┌─ DATA FOR THIS TASK
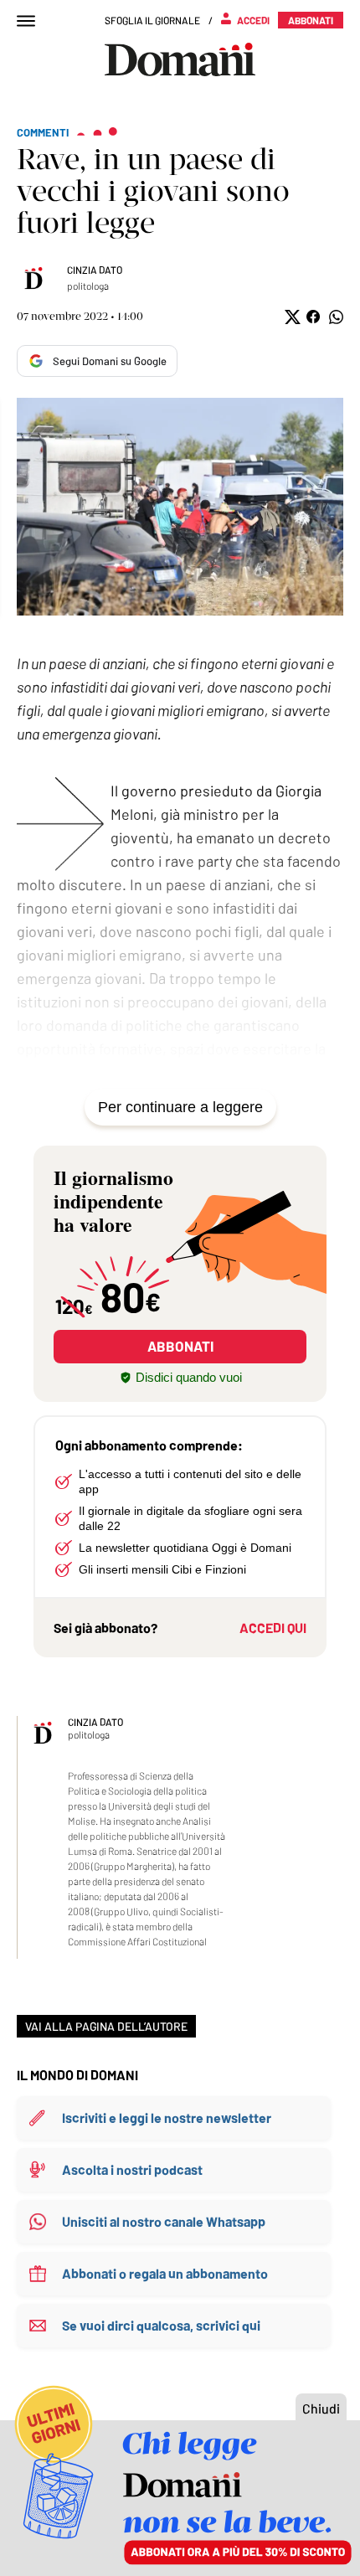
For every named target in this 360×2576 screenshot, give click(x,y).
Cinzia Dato (94, 270)
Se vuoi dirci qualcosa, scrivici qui (161, 2325)
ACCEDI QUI (272, 1628)
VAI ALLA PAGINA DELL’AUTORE (106, 2026)
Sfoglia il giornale (152, 20)
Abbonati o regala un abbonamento (165, 2273)
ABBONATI (180, 1345)
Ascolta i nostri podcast (132, 2169)
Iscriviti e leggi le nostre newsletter (166, 2117)
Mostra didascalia (180, 507)
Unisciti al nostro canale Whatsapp (163, 2221)
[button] (291, 317)
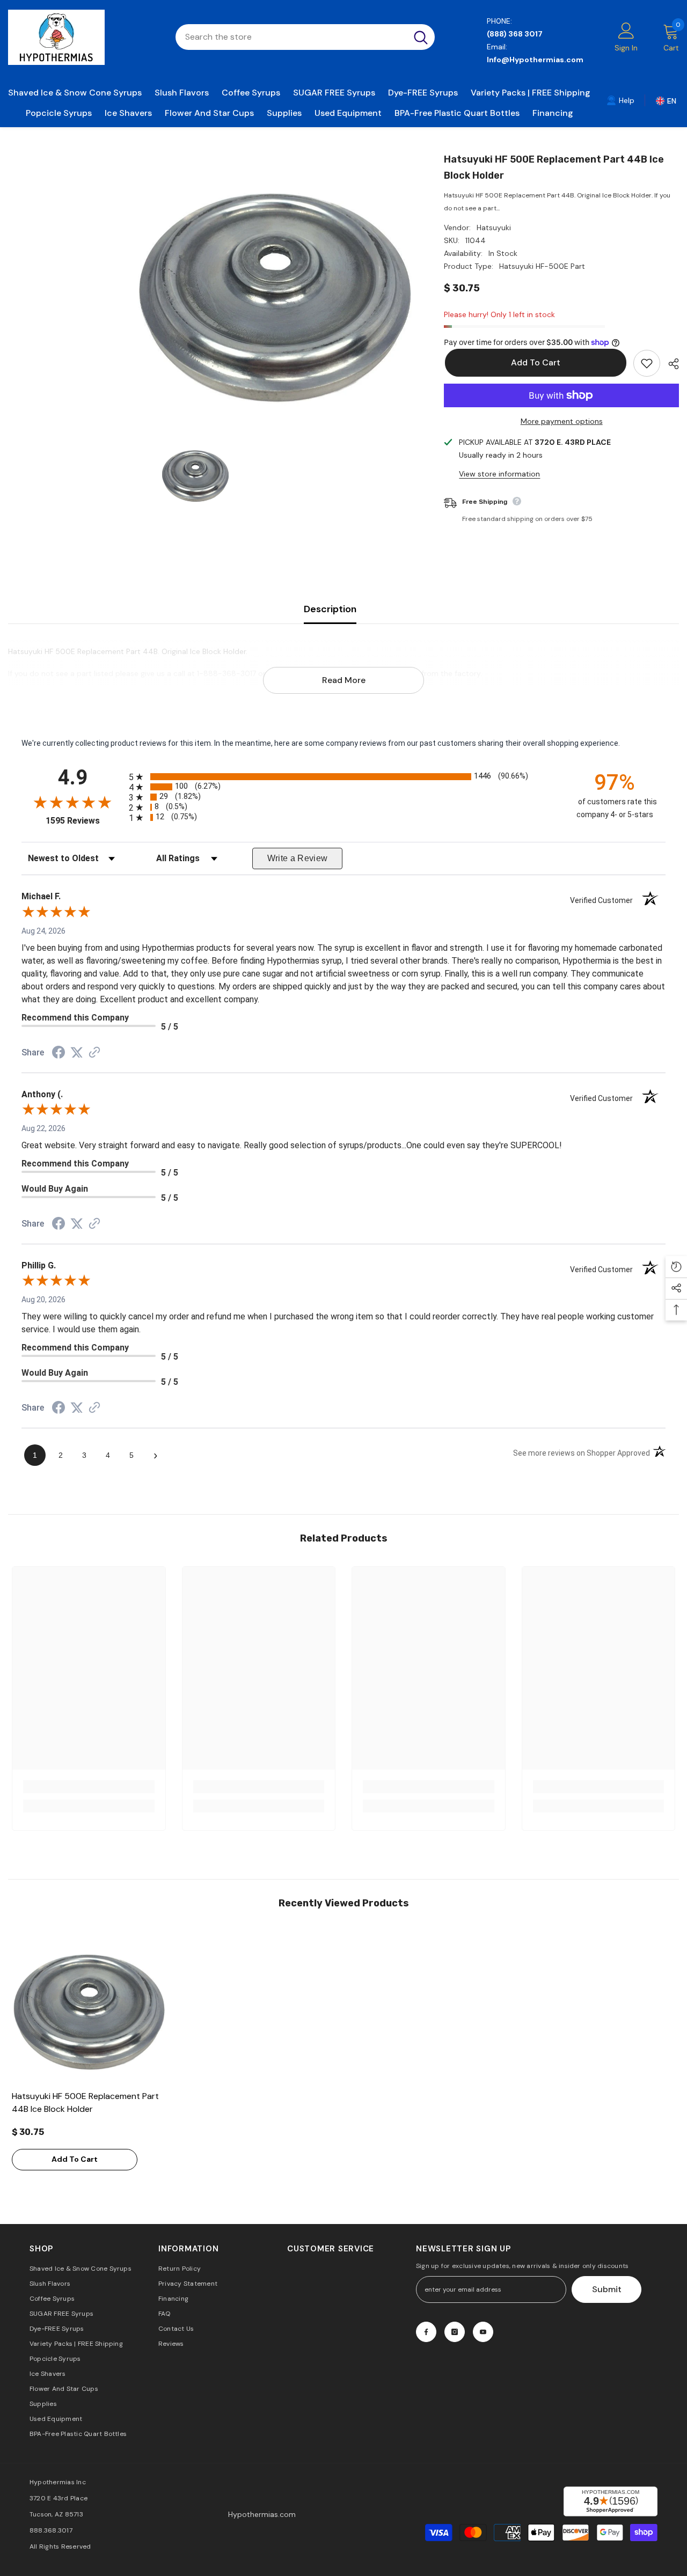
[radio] (343, 776)
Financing (552, 113)
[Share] (669, 364)
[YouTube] (483, 2332)
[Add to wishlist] (646, 363)
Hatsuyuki (494, 227)
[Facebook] (426, 2332)
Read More (344, 680)
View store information (499, 474)
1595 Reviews (84, 821)
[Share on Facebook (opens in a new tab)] (58, 1054)
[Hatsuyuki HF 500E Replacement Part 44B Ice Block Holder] (89, 2008)
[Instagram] (454, 2332)
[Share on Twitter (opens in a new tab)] (76, 1052)
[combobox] (291, 37)
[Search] (305, 37)
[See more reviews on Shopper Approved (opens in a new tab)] (94, 1053)
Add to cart (534, 362)
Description (330, 609)
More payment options (562, 421)
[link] (620, 100)
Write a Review (297, 858)
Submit (607, 2289)
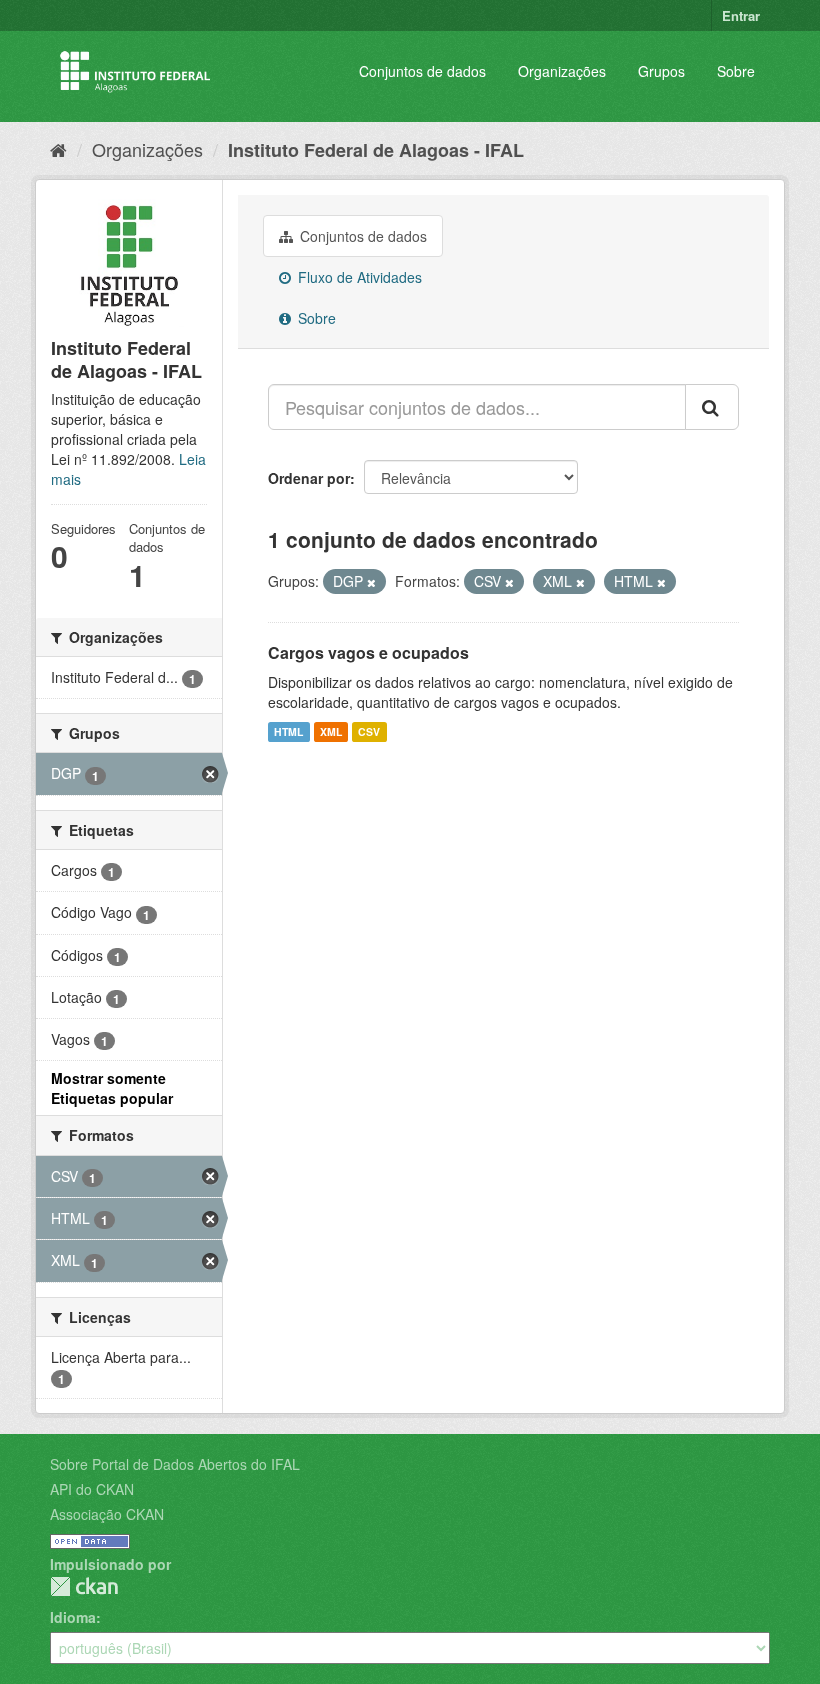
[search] (712, 407)
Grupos (661, 71)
└─
**WORK TO BE COMPLETED:** Write out word for word every line from the line with "[combobox] (291, 37)" through the final line of the records, both included, skipping the pictures.

**ANSWER SPACE:**
[combobox] (291, 37)
[Search] (305, 37)
[See more reviews on Shopper Approved (opens in a new tab)] (94, 1053)
Add to cart (534, 362)
Description (330, 609)
More payment options (562, 421)
[link] (620, 100)
Write a Review (297, 858)
Submit (607, 2289)
[search] (712, 407)
Grupos (661, 71)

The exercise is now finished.